1.Although I can't tell you exactly what will happen as I don't know who you're seeing and have no way of predicting what will happen, I can tell you what happens during a new visit here and most places. Usually we start out by taking your full clinical history, meaning the exact nature of your symptoms and ask pointed questions to determine the degree of severity as well as to gather other pertinent information. Then a formal neurological examination to see if there's any objective signs of neurological deficit. After the exam, we give the patient our impression of what's going on and outline a plan of management, including orders for further diagnostic testing. It is very possible that you may need an MRI of the brain. Depending on the urgency of the situation, we may admit the patient to the hospital or perform emergent testing if something requires immediate medical attention such as an impending stroke or spinal cord compression.
2.Hard to say without the formal exam and full clinical history. Tumor is a consideration as you say, stroke, infection such as meningitis or abscess are all possibilities. Or even atypical migraine.
3.Bring lab reports from outside hospital as well as copy of CT scan of your brain, not just the report. Good luck.
Question - My neurologist has scheduled an MRI among several other tests. He said I have polyneuropothy. I noticed during his exam how little senstation I had in my feet and my hands. Does this neuropothy have any connection to the headaches/nausea I have been experiencing? (I forgot to ask the doctor) When he tested my balance (walk heel to toe) I could not go 2 steps without falling.
I know that you had a CT of your brain, but was this evaluated for a Chiari malformation? A Chiari malformation is an anomaly at the base of the skull in the area where your brainstem sits, and where the spinal cord leaves the skull. Chiaris can sometimes cause intermittent hydrocephalus (basically, "water on the brain," meaning increased cerebrofluid pressure within the brain). The symptoms of increased cerebrospinal fluid pressure are similar to what you describe - nausea and headache arriving together, often depending on the position of your body.

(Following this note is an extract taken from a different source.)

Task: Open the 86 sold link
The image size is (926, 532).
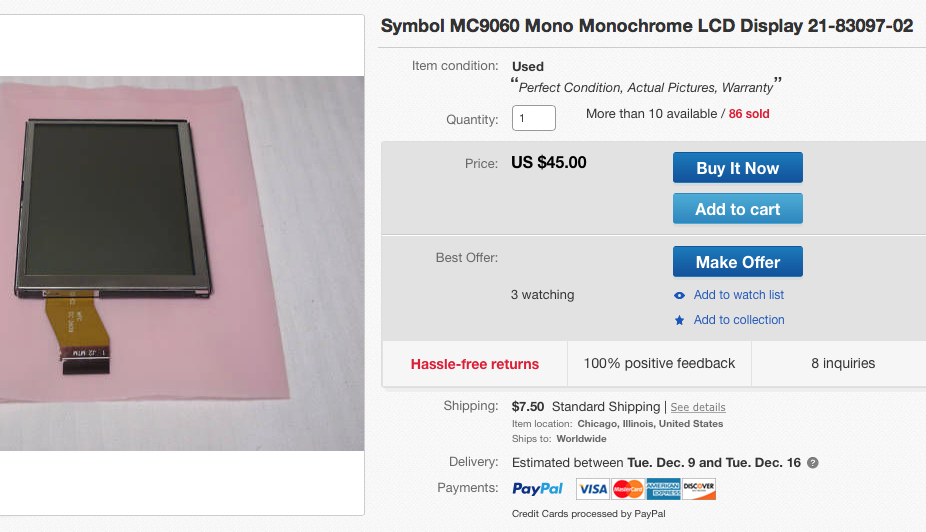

Although I haven't looked this up specifically, I'd imagine that a Chiari might not be that easy to see on a CT. The CT is not as good at evaluating the base of the brain as is MRI, and it doesn't allow the side views that really make this disorder pop out at the rardiologist reviewing the study. Chiari can be difficult to diagnose at it is, and often is missed if people are not specifically looking for it.
Again, an MRI would seem to make sense for many other reasons, because there are certain things within the tissues of the brain that also are poorly visualized on CT. As I said before, one of the main areas a CT has difficulty with is the base of the brain, because the bones of the skull interfere with the picture.
Often doctors will check you for raised intracranial pressure by looking at the backs of your eyes for signs of swelling around the nerve to the eye. This test is good at picking up severe, constant raised pressure, but is actually not that sensitive in picking up raised pressure that comes and goes, or lower levels of increased pressure. It helps in diagnosis when the test is positive, but if it's not, that still doesn't mean the patient's headaches are not due to raised CSF pressure. One has to take the story as a whole and do the necessary follow-up tests.
If you do get an MRI, would you mind writing back in to let us know what the result was? Totally up to you, but I'd be interested to hear.